課題の目的:
「Viewport: 665px width, 470px」を含む行から「pyautogui.click(x=327, y=44)」を含む行まで(両端を含む)を番号付きリストにしてください。この範囲の行だけを対象とし、空行は除きます。

####################

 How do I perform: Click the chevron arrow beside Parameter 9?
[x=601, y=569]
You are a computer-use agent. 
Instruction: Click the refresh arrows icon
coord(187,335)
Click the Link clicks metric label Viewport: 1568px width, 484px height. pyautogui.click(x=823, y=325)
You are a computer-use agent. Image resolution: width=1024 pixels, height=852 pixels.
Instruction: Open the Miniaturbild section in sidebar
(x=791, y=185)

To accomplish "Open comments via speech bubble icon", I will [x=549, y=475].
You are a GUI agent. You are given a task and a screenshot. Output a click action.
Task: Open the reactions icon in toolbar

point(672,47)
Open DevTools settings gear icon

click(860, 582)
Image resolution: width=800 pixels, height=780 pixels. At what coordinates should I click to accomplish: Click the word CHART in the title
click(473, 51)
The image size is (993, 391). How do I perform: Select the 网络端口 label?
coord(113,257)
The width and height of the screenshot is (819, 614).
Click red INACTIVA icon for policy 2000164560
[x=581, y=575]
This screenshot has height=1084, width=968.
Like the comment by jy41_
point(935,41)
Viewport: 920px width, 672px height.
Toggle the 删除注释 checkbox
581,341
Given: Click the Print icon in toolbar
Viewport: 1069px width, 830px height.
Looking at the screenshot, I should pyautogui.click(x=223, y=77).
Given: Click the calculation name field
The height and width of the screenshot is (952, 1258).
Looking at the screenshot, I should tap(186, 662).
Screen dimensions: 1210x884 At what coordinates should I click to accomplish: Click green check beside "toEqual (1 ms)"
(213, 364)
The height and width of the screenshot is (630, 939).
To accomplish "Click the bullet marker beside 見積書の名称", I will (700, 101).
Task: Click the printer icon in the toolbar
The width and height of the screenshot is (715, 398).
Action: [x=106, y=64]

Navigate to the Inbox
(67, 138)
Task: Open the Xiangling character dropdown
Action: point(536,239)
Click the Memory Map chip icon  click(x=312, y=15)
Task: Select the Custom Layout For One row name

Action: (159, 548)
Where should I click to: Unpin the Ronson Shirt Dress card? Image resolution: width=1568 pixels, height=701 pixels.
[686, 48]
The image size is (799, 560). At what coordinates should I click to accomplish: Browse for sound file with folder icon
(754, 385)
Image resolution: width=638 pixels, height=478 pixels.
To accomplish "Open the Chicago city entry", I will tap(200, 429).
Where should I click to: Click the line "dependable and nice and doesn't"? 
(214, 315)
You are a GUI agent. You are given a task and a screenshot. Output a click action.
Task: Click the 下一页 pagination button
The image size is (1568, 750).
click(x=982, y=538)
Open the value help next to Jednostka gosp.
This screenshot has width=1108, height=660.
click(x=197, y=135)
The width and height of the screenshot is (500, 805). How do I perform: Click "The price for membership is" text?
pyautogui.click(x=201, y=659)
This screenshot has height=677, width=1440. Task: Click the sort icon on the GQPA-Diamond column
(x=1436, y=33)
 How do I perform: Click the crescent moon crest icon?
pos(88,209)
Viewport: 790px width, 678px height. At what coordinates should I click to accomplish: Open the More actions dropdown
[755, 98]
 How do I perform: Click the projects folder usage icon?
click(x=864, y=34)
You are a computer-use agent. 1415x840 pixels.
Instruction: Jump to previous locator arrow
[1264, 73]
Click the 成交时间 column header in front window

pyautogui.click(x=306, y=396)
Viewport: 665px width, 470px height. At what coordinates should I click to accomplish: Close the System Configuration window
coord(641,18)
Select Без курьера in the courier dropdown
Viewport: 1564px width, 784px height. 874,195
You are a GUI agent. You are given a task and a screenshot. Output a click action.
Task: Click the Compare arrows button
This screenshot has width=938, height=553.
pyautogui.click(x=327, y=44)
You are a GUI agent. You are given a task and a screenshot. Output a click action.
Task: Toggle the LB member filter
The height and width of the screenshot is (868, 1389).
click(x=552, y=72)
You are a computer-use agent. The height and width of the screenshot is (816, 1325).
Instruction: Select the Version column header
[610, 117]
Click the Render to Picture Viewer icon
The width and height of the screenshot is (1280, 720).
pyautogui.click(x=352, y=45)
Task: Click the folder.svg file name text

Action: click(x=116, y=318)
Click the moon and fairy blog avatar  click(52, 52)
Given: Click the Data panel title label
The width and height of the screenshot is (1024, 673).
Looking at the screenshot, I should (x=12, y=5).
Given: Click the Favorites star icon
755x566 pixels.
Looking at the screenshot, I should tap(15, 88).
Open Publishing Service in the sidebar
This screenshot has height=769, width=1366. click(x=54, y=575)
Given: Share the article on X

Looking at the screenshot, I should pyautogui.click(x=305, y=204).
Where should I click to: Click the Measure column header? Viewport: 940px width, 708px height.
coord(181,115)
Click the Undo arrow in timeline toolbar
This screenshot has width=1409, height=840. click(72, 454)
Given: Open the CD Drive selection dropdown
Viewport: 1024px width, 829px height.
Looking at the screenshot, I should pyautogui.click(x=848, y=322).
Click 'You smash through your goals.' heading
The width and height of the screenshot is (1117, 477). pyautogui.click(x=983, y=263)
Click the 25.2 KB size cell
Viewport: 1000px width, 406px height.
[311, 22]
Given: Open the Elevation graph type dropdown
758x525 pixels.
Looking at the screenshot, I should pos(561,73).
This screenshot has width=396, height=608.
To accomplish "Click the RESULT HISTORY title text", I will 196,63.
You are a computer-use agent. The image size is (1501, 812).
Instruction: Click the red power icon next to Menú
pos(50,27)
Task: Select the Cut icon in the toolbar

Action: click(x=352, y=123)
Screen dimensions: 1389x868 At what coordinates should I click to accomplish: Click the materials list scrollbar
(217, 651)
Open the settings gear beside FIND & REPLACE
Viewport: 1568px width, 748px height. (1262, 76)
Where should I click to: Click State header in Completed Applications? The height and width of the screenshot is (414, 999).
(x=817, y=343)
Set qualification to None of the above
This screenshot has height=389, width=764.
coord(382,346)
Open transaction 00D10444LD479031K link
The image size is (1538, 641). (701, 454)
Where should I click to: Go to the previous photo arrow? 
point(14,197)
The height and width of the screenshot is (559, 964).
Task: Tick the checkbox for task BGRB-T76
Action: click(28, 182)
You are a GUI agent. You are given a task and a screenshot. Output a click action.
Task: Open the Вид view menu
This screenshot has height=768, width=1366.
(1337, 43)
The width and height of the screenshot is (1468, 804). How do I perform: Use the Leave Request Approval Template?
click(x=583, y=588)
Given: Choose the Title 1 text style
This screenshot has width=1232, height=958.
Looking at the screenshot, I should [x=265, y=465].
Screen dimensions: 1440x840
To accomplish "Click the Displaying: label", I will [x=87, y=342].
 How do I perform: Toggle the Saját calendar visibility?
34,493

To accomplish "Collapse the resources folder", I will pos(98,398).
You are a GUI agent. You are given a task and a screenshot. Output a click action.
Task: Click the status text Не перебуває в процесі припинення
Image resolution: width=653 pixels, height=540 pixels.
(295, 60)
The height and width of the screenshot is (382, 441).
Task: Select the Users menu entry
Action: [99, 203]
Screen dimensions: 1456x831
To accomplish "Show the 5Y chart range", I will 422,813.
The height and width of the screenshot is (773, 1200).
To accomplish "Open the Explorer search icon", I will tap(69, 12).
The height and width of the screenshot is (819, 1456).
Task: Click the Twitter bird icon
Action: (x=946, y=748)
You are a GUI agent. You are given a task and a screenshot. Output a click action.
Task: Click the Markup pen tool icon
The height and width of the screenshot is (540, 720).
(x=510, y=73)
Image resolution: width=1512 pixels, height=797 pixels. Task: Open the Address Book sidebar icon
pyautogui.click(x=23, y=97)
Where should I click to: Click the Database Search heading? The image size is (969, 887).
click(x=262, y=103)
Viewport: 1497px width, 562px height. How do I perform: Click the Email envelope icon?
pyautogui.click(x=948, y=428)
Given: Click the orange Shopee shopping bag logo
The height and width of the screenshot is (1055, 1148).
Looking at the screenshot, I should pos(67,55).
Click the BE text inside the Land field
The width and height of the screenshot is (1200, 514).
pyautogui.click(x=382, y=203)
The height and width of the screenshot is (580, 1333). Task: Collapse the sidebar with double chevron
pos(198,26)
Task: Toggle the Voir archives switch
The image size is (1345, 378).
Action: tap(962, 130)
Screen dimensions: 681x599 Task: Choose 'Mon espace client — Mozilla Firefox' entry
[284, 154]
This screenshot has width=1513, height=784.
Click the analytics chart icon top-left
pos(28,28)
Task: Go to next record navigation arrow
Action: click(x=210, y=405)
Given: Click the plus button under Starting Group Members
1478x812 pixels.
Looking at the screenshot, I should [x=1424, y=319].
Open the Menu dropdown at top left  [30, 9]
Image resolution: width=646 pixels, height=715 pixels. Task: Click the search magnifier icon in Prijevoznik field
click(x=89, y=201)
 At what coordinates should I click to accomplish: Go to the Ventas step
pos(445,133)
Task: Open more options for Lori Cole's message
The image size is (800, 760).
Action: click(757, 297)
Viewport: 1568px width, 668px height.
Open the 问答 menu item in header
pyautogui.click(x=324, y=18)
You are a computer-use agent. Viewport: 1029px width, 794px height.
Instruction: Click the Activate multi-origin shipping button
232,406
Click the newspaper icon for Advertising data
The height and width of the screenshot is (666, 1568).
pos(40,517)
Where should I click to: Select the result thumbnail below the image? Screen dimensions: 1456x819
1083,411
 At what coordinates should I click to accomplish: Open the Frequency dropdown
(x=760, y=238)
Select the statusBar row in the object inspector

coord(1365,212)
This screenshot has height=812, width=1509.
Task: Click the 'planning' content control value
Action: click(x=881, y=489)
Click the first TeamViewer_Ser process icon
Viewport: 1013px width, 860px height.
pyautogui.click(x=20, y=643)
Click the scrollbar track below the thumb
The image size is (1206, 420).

####################

演習の結果:
1. Viewport: 665px width, 470px height. At what coordinates should I click to accomplish: Close the System Configuration window
2. coord(641,18)
3. Select Без курьера in the courier dropdown
4. Viewport: 1564px width, 784px height. 874,195
5. You are a GUI agent. You are given a task and a screenshot. Output a click action.
6. Task: Click the Compare arrows button
7. This screenshot has width=938, height=553.
8. pyautogui.click(x=327, y=44)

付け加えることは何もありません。